Garden State Orientation

Like many of you who were once college freshman, I can vividly recall my first formalized session of “orientation,” those mandated get-togethers where a group of impressionable 17-and 18-year-olds receive a veritable laundry list from upperclassman and administrators of the do’s and don’ts in academe.

Sadly, about the only thing I took away from my first hour-long session was a dire warning from residence hall officials not to smoke pot in our dorm rooms. However, if we had an overwhelming craving for cannabis, we were encouraged to reconvene on the hills behind the school and fire away at our own risk.

Since my parents were footing the bill for tuition, I knew they would probably be a lot happier if my time were spent in the classroom and library rather than on a dewy hillside in the dark of night.
I’m sure a slew of newly minted CPAs in New Jersey were sure their days of orientations were well behind them.

However, Richard Codey, while serving as acting governor of the Garden State (Governor Jon S. Corzine was recovering from an auto accident)  -- recently signed a bill requiring CPAs in New Jersey to attend an orientation program within six months of receiving their credential.
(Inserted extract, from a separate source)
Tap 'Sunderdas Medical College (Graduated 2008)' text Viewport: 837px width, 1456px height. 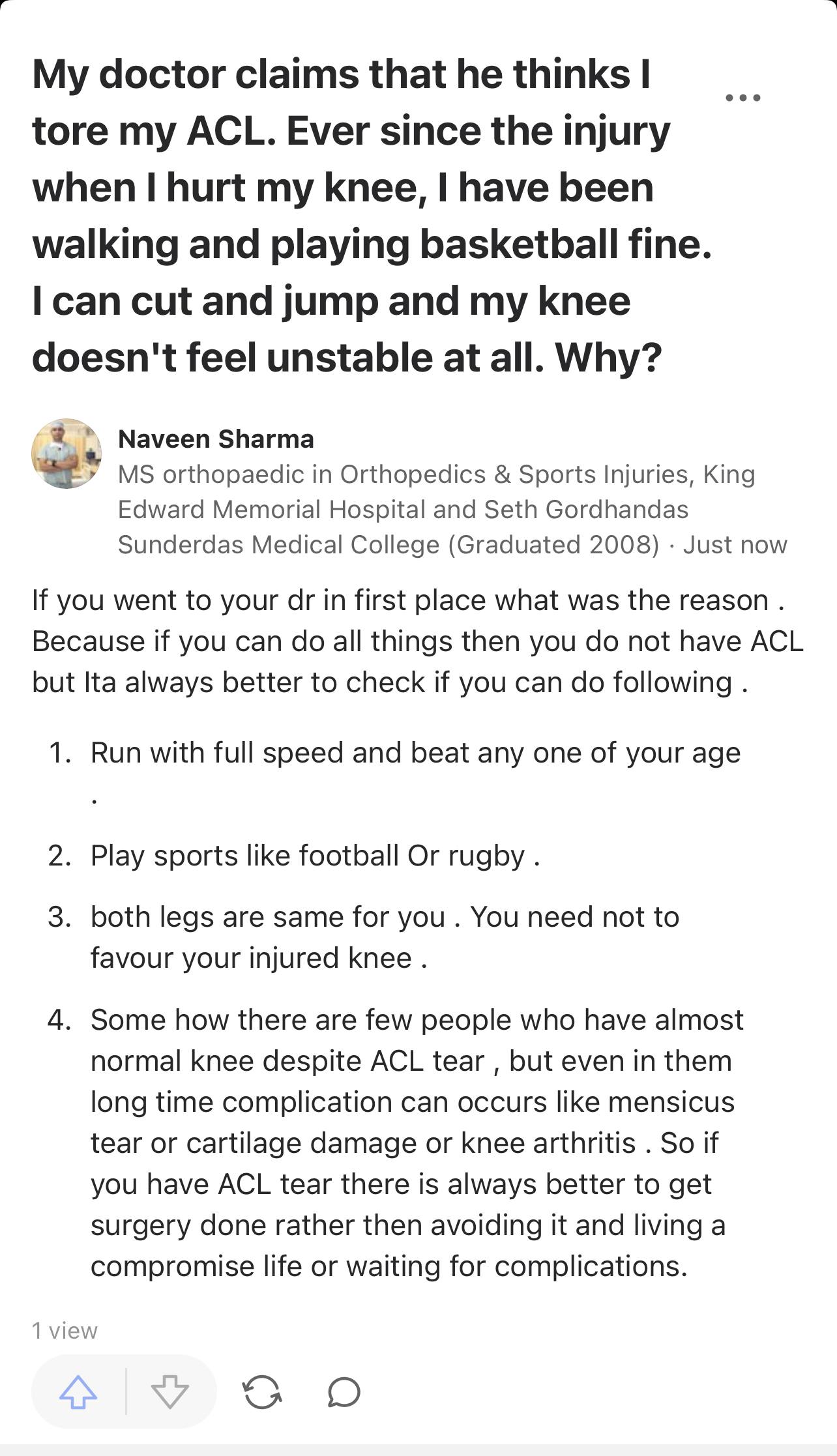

The as-yet undetermined curriculum will be structured by Jersey’s state board of Accountancy and, as of this writing, would tentatively include courses on New Jersey law and, of course, the CPE offering of the 21st Century -- ethics.

Since the summer of 2005, New Jersey has mandated a somewhat tailored version of the 150-hour rule, which allows accounting students to graduate with 120 hours of study and join the workforce before obtaining the added 30 hours required for CPA licensure.

Officials at the state board, as well as the state society apparently felt that the freshman CPAs would do well to receive CPE on state law or ethics before unfortunate circumstances dictate they receive a crash course in either.

I don’t view New Jersey’s new CPA orientation mandate as an unnecessary exercise, and given the litigious climate today’s CPAs operate in, familiarizing themselves with the laws of the state is not necessarily a bad thing.

At the same time, I’m sort of on the fence about the ethics portion of New Jersey’s mandate. Ethics education is something that should have begun at the feet of your parents. By the time you receive a CPA credential, it should be ingrained.

I equate the definition of ethics to what the great Louis Armstrong once told someone who asked what jazz is: “Man, if you gotta ask, you’ll never know.”